**FRAGMENTO CITADO:**

####################

Una esmeralda en medio del mar
-Junio 3, 2016
En los alrededores de Santa Marta los paisajes son de un contraste abrupto. Solo aquí es posible ver la nieve desde la playa. Minca es una muestra de ello.
Esta pequeña población, a hora y media de Santa Marta, se alza sobre el mar para descubrir flores que destellan en medio del verde que enmarca los ríos helados que nacen en lo alto de la montaña. Con cerca de cuatro mil habitantes, Minca se dedica a la agricultura y al ecoturismo, dejando atrás los días de violencia que azotaron con fuerza las estribaciones de la Sierra Nevada.
En moto, carro o taxi se transita por una carretera destapada y llena de baches hasta Minca, puerta de entrada a la Sierra Nevada de Santa Marta, declarada Patrimonio de la Humanidad y Reserva de la Biosfera por la Unesco en 1980. Una vez allí, la oferta de hostales y hoteles es abrumadora. Un total de 64 establecimientos para descansar son anunciados en Internet, en las calles del pueblo y en la boca de cada uno de sus habitantes, que reciben por igual al colombiano o al extranjero que llega a sus tierras.
De día, el calor del Caribe se siente en las calles del corregimiento, mientras en las noches la neblina parece borrar las casas mientras trae el frío. En los alrededores del pueblo hay varias actividades ecológicas. Para quienes prefieren caminar, a una hora de distancia por los senderos vírgenes y llenos de guadua se alzan las cascadas del río Minca, así como se ven los cultivos que dan origen al café y cacao de tipo exportación.
A dos horas de caminata, también se encuentran San Lorenzo, El Dorado y una de las reservas de aves más importantes de Colombia. La Sierra Nevada de Santa Marta es el centro de endemismo más importante del mundo con 36 especies (y 55 subespecies) de aves de rango restringido a estas montañas. 18 afrontan algún riesgo de extinción a nivel global y 22 a nivel nacional. Así mismo, 132 migratorias han sido registradas en estos caminos.

####################

**EXTRACTO DE DATOS:**
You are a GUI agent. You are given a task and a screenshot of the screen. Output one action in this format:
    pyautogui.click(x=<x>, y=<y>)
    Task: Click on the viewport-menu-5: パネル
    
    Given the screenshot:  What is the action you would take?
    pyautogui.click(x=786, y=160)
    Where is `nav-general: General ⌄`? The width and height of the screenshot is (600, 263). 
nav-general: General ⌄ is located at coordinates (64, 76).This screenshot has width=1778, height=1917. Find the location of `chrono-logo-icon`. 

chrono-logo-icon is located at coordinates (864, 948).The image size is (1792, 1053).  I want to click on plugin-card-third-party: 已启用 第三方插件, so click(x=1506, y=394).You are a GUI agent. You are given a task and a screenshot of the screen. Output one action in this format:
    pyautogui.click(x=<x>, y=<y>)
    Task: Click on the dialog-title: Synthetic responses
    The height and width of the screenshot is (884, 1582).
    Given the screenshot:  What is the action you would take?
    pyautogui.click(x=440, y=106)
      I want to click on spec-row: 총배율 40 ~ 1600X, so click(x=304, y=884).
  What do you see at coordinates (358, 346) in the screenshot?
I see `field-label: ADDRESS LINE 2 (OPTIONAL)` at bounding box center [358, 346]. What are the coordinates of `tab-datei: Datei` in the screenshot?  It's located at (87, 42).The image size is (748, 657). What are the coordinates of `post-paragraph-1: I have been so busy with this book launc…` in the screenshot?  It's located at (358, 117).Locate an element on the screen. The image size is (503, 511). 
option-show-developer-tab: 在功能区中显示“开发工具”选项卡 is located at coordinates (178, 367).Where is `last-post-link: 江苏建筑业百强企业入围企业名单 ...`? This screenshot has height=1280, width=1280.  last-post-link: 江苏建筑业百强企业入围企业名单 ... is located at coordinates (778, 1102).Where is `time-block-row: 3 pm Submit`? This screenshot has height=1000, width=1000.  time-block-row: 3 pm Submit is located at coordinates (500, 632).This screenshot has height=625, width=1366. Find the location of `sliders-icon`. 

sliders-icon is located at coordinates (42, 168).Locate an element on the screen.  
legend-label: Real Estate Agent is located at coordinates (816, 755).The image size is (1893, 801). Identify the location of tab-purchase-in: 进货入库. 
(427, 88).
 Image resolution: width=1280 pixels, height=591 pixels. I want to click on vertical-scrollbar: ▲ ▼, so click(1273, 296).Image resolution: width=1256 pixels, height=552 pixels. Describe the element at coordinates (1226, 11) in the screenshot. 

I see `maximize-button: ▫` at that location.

####################

**CONSIGNA A:** Reproduzca el pasaje del texto sobre Minca comenzando por "Una esmeralda en" y siguiendo hasta "la Sierra Nevada.", cambiando "ecoturismo" por "turismo rural".
**CONSIGNA B:** Indique si cada afirmación concuerda con el texto sobre Minca y responda sí o no, citando textualmente las palabras que lo deciden: (i) Minca tiene cerca de cuatro mil habitantes. (ii) La Unesco declaró la Sierra Nevada de Santa Marta Patrimonio de la Humanidad en 1990. (iii) Las cascadas del río Minca están a dos horas de caminata.

**RESPUESTA A:**
Una esmeralda en medio del mar
-Junio 3, 2016
En los alrededores de Santa Marta los paisajes son de un contraste abrupto. Solo aquí es posible ver la nieve desde la playa. Minca es una muestra de ello.
Esta pequeña población, a hora y media de Santa Marta, se alza sobre el mar para descubrir flores que destellan en medio del verde que enmarca los ríos helados que nacen en lo alto de la montaña. Con cerca de cuatro mil habitantes, Minca se dedica a la agricultura y al turismo rural, dejando atrás los días de violencia que azotaron con fuerza las estribaciones de la Sierra Nevada.

**RESPUESTA B:**
(i) Sí: "Con cerca de cuatro mil habitantes".
(ii) No: "declarada Patrimonio de la Humanidad y Reserva de la Biosfera por la Unesco en 1980".
(iii) No: "a una hora de distancia por los senderos vírgenes y llenos de guadua se alzan las cascadas del río Minca".